Economics and evolution help scientists identify new strategy to control antibiotic resistance
A team of scientists from the University of Oxford, U.K. have taken lessons from Adam Smith and Charles Darwin to devise a new strategy that could one day slow, possibly even prevent, the spread of drug-resistant bacteria. In a new research report published in the March 2011 issue of GENETICS, the scientists show that bacterial gene mutations that lead to drug resistance come at a biological cost not borne by nonresistant strains. They speculate that by altering the bacterial environment in such a way to make these costs too great to bear, drug-resistant strains would eventually be unable to compete with their nonresistant neighbors and die off.

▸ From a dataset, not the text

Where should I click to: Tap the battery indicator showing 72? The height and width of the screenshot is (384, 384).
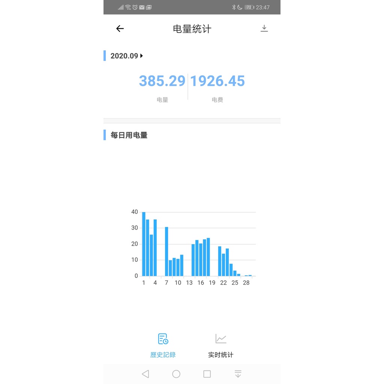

"Bacteria have evolved resistance to every major class of antibiotics, and new antibiotics are being developed very slowly; prolonging the effectiveness of existing drugs is therefore crucial for our ability to treat infections," said Alex Hall, Ph.D., a researcher involved in the work from the Department of Zoology at the University of Oxford. "Our study shows that concepts and tools from evolutionary biology and genetics can give us a boost in this area by identifying novel ways to control the spread of resistance."

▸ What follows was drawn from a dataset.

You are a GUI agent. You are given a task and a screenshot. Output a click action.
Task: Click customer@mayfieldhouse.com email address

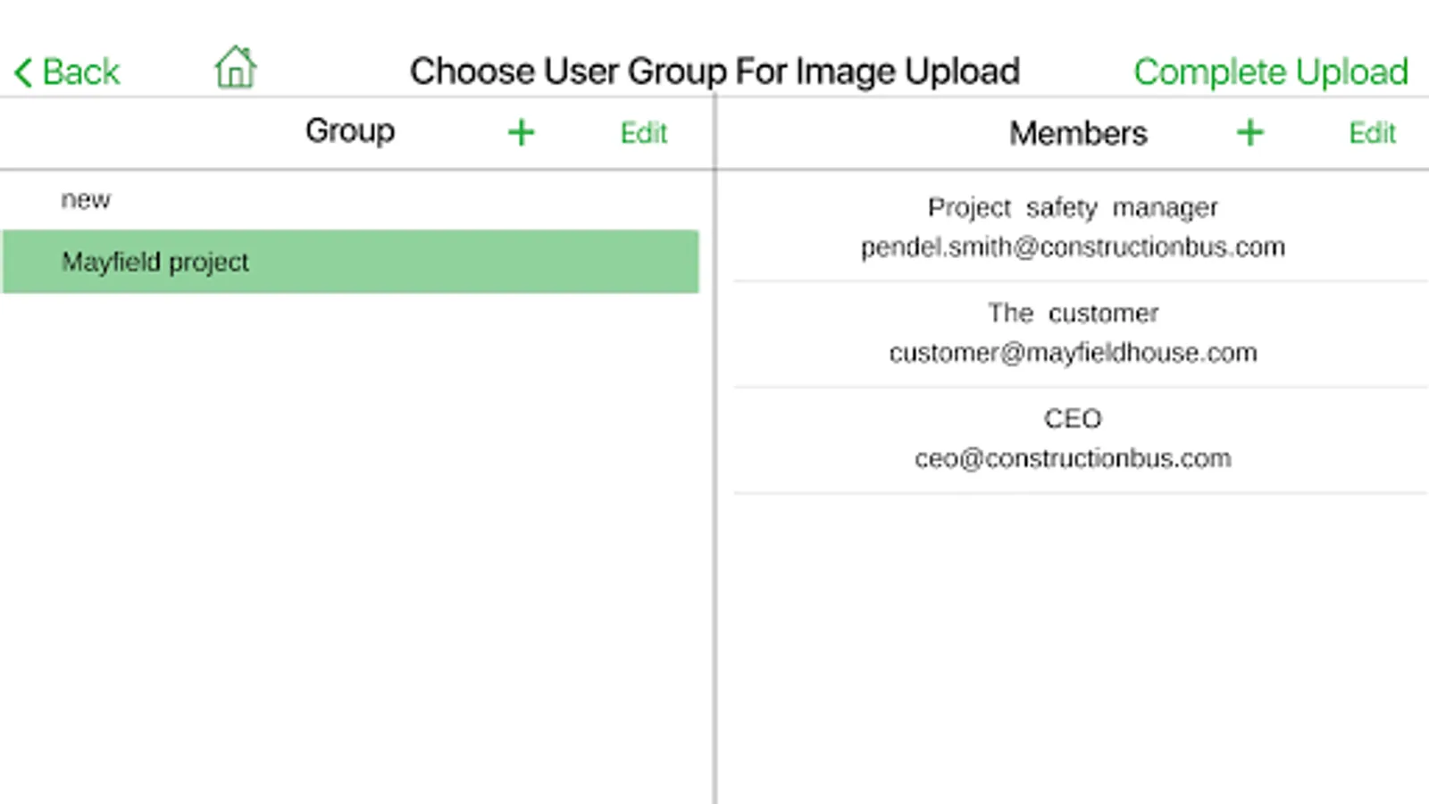click(1072, 353)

The research team measured the growth rates of resistant and susceptible Pseudomonas aeruginosa bacteria in a wide range of laboratory conditions. They found that the cost of antibiotic resistance has a cost to bacteria, and can be eliminated by adding chemical inhibitors of the enzyme responsible for resistance to the drug. Leveling the playing field increased the ability of resistant bacteria to compete effectively against sensitive strains in the absence of antibiotics. Given that the cost of drug resistance plays an important role in preventing the spread of resistant bacteria, manipulating the cost of resistance may make it possible to prevent resistant bacteria from persisting after the conclusion of antibiotic treatment. For instance, new additives or treatments could render antibiotic resistance more costly for bacteria, making it less likely that the resistant strains will persist at the end of treatment.
"If we've learned one thing about microscopic organisms over the past century, it's that they evolve quickly, and that we can't stop the process," said Mark Johnston, Editor-in-Chief of the journal GENETICS. "This research turns this fact against the bacteria. This is an entirely new strategy for extending the useful life of antibiotics, and possibly for improving the potency of old ones."